• **Requirement**: Express everything from the line containing "The image size is (792, 528)." down to the line containing "Action: click(x=11, y=71)" as a two-column CSV with the headers item and answer. Give one row per item, with its text and its answer each in a single quoted field and line breaks replaced by spaces.
--
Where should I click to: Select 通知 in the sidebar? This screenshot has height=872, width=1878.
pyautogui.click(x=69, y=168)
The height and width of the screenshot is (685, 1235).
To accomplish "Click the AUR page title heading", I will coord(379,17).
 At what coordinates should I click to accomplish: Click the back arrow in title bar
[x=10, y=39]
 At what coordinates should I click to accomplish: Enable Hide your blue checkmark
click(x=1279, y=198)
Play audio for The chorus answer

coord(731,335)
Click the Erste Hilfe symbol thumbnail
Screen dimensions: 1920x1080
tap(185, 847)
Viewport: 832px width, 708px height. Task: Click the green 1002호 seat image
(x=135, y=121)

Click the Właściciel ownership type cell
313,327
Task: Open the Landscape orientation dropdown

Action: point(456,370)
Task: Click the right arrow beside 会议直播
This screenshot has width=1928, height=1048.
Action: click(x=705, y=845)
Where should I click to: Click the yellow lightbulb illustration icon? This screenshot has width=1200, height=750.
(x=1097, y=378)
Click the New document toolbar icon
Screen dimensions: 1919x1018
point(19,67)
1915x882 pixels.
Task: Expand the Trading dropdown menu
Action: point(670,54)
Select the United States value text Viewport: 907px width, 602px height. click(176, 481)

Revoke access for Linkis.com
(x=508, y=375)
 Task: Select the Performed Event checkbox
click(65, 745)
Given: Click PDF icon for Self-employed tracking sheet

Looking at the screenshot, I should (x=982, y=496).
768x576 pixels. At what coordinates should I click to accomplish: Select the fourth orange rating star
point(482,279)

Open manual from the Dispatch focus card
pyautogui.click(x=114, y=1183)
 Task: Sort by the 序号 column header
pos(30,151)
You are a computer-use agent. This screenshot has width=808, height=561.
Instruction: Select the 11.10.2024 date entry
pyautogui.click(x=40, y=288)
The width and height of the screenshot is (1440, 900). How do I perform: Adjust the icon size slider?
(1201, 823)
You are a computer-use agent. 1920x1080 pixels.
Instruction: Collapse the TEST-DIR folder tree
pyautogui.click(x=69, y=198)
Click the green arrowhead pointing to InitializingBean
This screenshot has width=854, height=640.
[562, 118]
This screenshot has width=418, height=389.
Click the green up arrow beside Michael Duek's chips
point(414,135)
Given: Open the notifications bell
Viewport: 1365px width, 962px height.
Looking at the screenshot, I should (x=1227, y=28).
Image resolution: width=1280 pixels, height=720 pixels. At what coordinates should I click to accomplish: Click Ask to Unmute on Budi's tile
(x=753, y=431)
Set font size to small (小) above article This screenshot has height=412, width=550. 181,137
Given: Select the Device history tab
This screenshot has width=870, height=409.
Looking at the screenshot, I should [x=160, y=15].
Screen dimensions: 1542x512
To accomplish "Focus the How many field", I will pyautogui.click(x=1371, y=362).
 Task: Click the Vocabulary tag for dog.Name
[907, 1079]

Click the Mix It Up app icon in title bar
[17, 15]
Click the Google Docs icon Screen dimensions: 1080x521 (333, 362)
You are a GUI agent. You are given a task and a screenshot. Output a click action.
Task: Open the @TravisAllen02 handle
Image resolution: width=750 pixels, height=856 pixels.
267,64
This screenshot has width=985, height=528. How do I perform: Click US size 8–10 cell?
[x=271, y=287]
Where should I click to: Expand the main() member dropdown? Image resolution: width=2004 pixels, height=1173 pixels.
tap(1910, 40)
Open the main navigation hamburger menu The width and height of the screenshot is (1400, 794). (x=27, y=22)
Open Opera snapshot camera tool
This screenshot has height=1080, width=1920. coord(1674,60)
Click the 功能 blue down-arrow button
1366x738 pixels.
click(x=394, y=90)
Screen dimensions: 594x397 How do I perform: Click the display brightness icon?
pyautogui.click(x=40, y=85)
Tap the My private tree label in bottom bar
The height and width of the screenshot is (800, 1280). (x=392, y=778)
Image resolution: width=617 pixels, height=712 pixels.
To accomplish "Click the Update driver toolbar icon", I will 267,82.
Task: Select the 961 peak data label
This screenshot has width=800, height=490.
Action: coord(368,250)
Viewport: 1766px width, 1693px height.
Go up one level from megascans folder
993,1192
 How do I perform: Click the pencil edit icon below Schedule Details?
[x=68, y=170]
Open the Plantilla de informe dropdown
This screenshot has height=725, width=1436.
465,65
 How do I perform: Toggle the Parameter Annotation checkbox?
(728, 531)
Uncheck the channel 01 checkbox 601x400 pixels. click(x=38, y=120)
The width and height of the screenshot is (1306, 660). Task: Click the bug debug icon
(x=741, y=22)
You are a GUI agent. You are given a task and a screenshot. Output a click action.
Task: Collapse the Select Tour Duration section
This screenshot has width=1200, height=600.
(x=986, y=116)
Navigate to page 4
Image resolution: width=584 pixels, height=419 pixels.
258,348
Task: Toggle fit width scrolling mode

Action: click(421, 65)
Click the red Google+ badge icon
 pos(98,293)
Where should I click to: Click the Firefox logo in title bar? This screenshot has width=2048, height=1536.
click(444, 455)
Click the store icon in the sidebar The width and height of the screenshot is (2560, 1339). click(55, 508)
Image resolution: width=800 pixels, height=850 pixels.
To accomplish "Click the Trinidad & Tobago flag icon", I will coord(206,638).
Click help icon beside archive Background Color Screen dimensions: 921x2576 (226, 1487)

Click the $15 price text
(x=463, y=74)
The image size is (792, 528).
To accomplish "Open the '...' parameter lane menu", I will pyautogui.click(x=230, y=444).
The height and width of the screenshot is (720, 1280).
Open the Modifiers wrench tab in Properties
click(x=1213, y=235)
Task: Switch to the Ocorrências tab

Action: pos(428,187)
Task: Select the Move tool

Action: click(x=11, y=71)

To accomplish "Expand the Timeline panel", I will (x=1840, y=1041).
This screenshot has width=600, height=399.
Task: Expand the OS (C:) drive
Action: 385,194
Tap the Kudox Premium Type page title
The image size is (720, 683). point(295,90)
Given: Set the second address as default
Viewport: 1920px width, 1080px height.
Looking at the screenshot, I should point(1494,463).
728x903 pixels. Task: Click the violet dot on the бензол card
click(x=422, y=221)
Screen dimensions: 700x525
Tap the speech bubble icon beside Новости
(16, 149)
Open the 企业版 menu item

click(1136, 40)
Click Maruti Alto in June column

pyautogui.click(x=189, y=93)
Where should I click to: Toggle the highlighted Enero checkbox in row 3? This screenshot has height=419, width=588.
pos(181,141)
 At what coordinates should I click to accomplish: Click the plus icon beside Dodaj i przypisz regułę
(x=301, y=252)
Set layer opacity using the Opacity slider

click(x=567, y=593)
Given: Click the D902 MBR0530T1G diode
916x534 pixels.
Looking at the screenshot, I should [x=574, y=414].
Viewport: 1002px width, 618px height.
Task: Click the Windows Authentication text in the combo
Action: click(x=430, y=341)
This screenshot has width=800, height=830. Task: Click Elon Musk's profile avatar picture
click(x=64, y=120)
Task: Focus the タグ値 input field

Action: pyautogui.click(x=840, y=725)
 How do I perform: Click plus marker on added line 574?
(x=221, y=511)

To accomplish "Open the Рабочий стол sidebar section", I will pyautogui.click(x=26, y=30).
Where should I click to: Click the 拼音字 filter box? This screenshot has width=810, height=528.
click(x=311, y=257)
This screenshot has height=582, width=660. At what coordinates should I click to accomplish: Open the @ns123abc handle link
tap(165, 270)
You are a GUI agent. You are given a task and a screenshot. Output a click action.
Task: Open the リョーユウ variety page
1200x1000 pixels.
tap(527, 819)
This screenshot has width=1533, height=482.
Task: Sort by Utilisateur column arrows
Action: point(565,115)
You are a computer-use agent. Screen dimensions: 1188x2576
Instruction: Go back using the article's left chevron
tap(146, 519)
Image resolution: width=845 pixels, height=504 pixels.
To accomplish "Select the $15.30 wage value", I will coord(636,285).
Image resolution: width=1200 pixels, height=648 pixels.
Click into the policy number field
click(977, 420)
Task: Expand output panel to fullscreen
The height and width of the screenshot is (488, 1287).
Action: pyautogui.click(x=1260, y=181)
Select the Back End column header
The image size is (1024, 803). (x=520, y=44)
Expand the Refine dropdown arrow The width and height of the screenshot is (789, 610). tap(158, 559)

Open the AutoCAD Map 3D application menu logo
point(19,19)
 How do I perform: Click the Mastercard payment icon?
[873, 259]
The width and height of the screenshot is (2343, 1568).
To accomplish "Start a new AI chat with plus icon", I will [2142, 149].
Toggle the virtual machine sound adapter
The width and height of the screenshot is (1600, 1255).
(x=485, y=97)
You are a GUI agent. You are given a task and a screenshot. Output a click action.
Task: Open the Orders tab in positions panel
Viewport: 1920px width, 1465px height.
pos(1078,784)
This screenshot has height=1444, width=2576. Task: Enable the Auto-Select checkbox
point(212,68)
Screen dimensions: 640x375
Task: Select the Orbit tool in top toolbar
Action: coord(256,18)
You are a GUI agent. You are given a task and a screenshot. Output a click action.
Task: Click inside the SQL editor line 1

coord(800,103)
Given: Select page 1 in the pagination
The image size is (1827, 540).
--
• **Response to the exercise**:
item,answer
"The image size is (792, 528). To accomplish ""Open the '...' parameter lane menu"",","I will pyautogui.click(x=230, y=444)."
"The height and width of the screenshot is (720, 1280). Open the Modifiers wrench tab in Properties","click(x=1213, y=235)"
"Task: Switch to the Ocorrências tab","Action: pos(428,187)"
"Task: Select the Move tool","Action: click(x=11, y=71)"